The spiciness level of the chili is up to you. I used 1 cup of Frank's RedHot Buffalo Wing Sauce because I like a lot of heat, but I suggest you start out with 1/4 cup, and you can always add more at the end if you want it spicier.

It's very important to wait to add the cream cheese until the end, and make sure the cream cheese is softened to room temperature and cut into cubes. It should easily melt into the chili. If you have issues with unmelted chunks of cream cheese in your chili, it's probably because it wasn't softened when you added it. Even though the chili has cream cheese in it, it’s totally fine to reheat it. Just be careful to heat it on low and do not let it boil.

I used Challenge cream cheese because Challenge prides itself on its fresh products and only uses real milk, cream, and natural ingredients for a pure, superior taste.

Make sure to check out my Ultimate Soup Guide for tips on making the most flavorful soups.

Buffalo Chicken Chili

Yield: 4 quarts

Ingredients

  • 1 Tablespoon oil
  • 12 ounces onion, small dice
  • 6 ounces carrot, small dice
  • 6 ounces celery, small dice
  • 4 garlic cloves, minced
  • 1 Tablespoon chili powder
  • 1 Tablespoon smoked paprika
  • 1 Tablespoon cumin
  • 1 teaspoon salt
  • 1/2 teaspoon black pepper
  • 2 pounds chicken breast
  • 4 cups chicken stock
  • 1 (15.5-ounce) can cannellini beans, drained and rinsed
  • 1 (15.5-ounce) can great northern beans, drained and rinsed
  • 1 (15.5-ounce) can pinto beans, drained and rinsed
  • 1 (14.5-ounce) can fire roasted tomatoes, not drained
  • 1/2 to 1 cup buffalo sauce (depending on spice level preference, I use 1 cup)

- Dataset extract
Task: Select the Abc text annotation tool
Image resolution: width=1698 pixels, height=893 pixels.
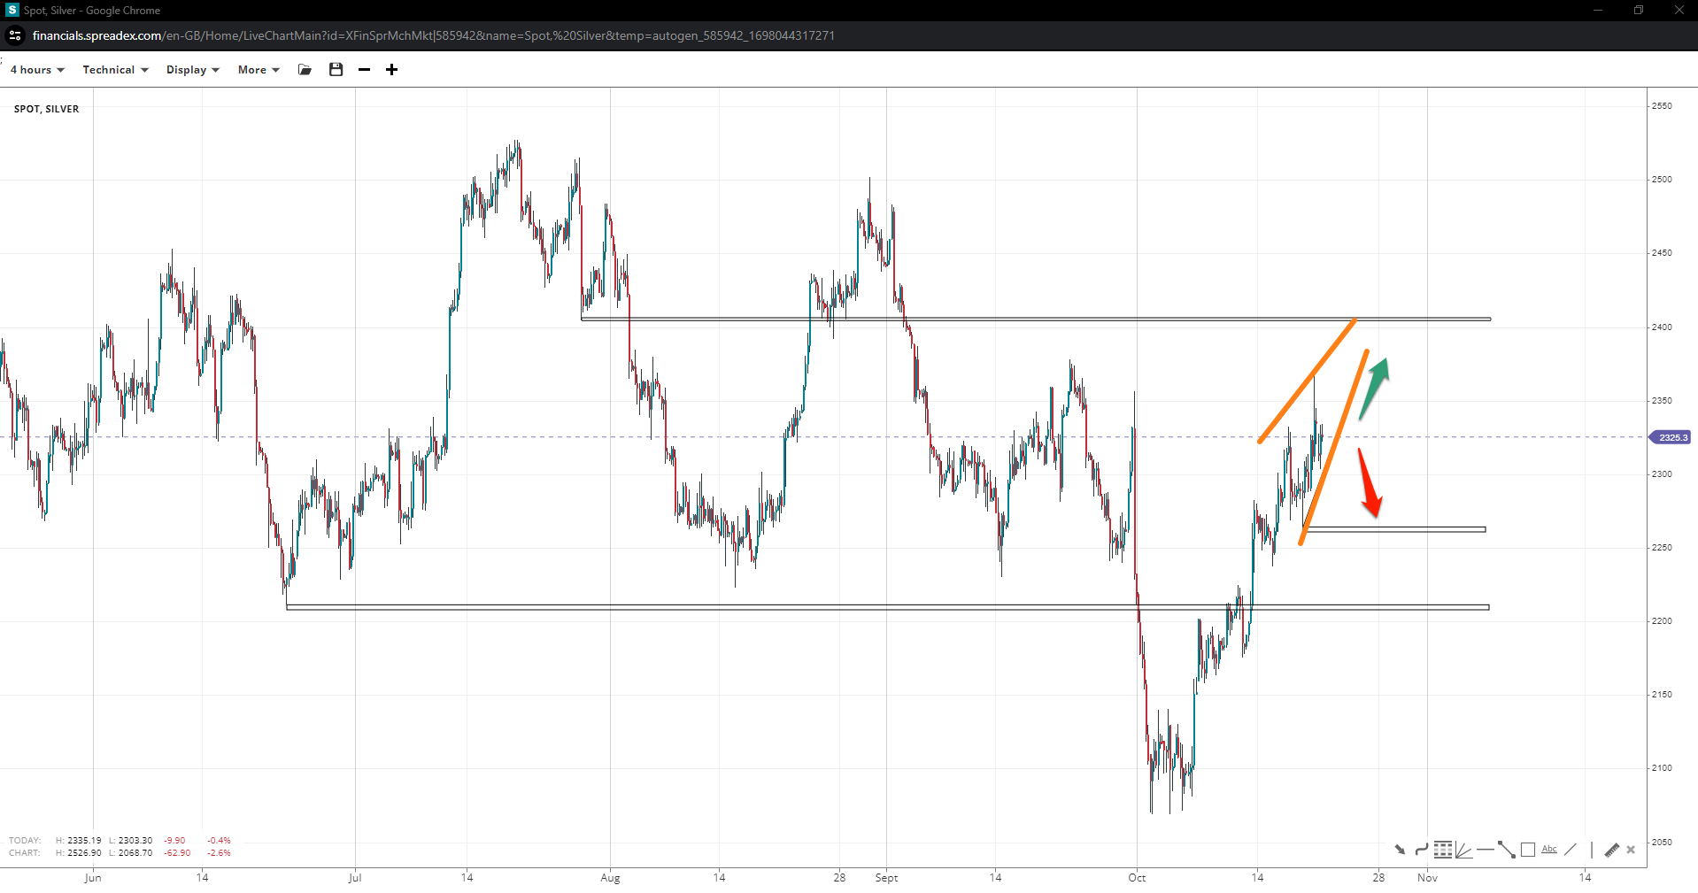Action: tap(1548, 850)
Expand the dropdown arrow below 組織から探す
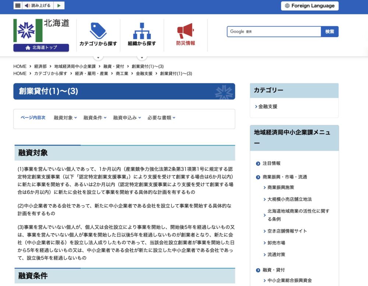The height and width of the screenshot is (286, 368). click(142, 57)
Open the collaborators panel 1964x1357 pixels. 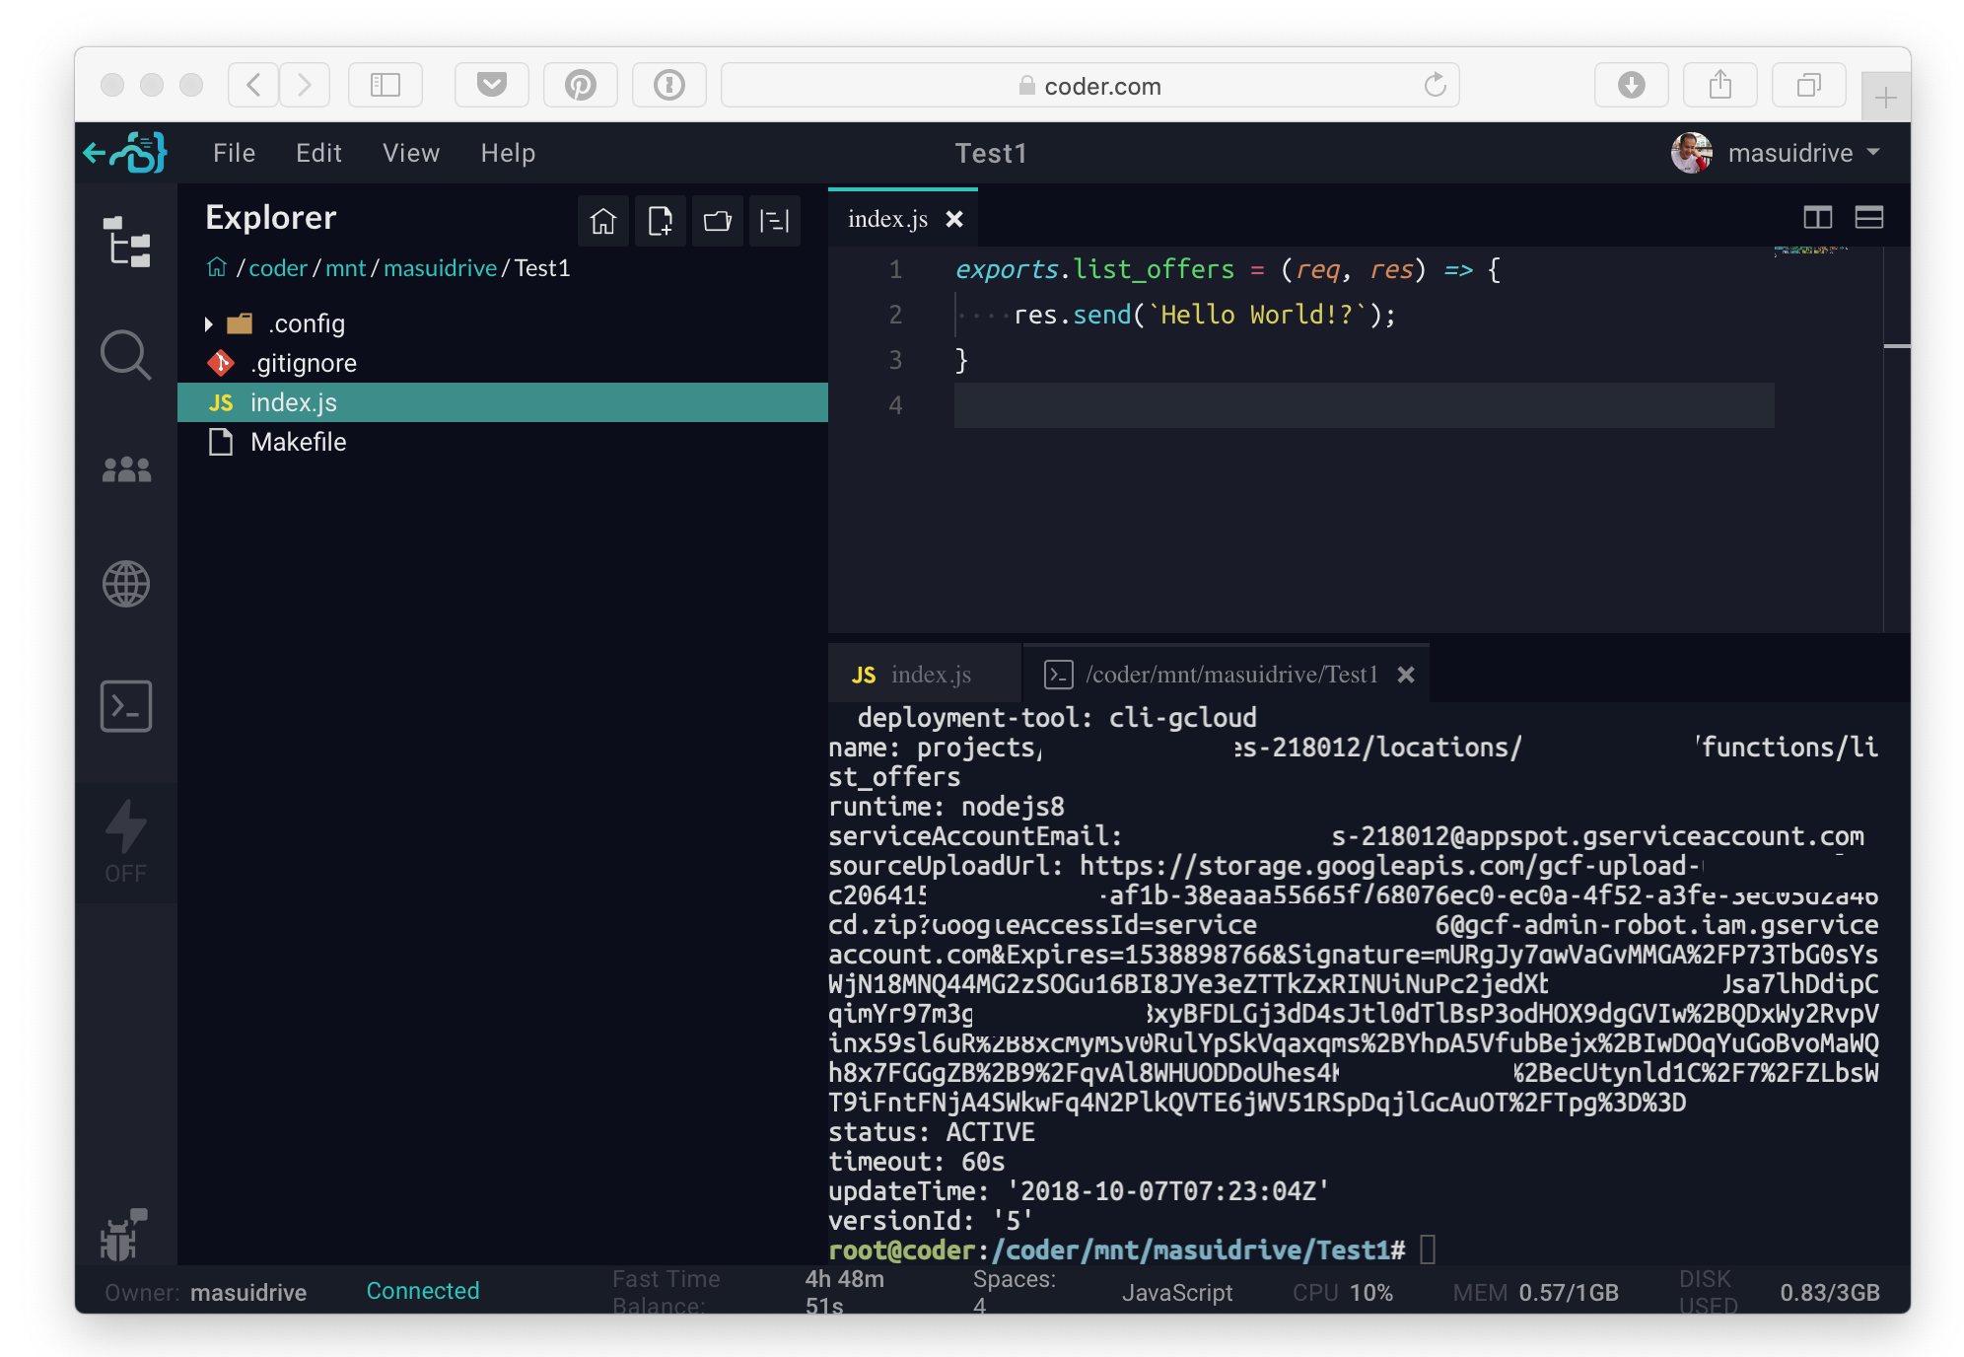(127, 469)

- Work instructions
1. In the buffalo chicken chili recipe, how much buffalo sauce does the writer suggest starting with?
2. Write what comes next in the buffalo chicken chili recipe, picking up right after its last line.

- Exercise results
1. 1/4 cup

2.
  • 4 ounces Challenge cream cheese, room temperature and cut into cubes
  • Optional toppings: Blue cheese crumbles, green onions, tortilla chips

Directions for stovetop

  1. Add oil to large pot or dutch oven, and turn to medium heat. Add onion, carrot, and celery to pot and sweat for 2 to 3 minutes, or until they soften.
  2. Add garlic and saute for 1 minute, or until fragrant.
  3. Add chili powder, smoked paprika, cumin, salt, and pepper to pot. Mix with mirepoix until combined.
  4. Add chicken, chicken stock, cannellini beans, great northern beans, pinto beans, fire roasted tomatoes, and buffalo sauce to pot and stir.
  5. Bring soup to boil and reduce to simmer. Continue to simmer until chicken is cooked through, about 30 to 45 minutes.
  6. Use 2 forks to shred chicken. It should shred very easily.
  7. Add cream cheese and stir until melted and blended in.
  8. Serve soup in bowls with blue cheese and green onion.

Directions for Instant Pot

  1. Add oil to Instant Pot and turn on sauté setting. Add onion, carrot, and celery to pot and sweat for 2 to 3 minutes, or until they soften.
  2. Add garlic and saute for 1 minute, or until fragrant.
  3. Turn off saute setting and add chili powder, smoked paprika, cumin, salt, and pepper to pot. Mix with mirepoix until combined.
  4. Add chicken, chicken stock, cannellini beans, great northern beans, pinto beans, fire roasted tomatoes, and buffalo sauce to Instant Pot and stir.
  5. Cook on high pressure for 20 minutes. After it is done, quick release the pressure.
  6. Use 2 forks to shred the chicken. It should shred very easily.
  7. Add cream cheese and stir until melted and blended in.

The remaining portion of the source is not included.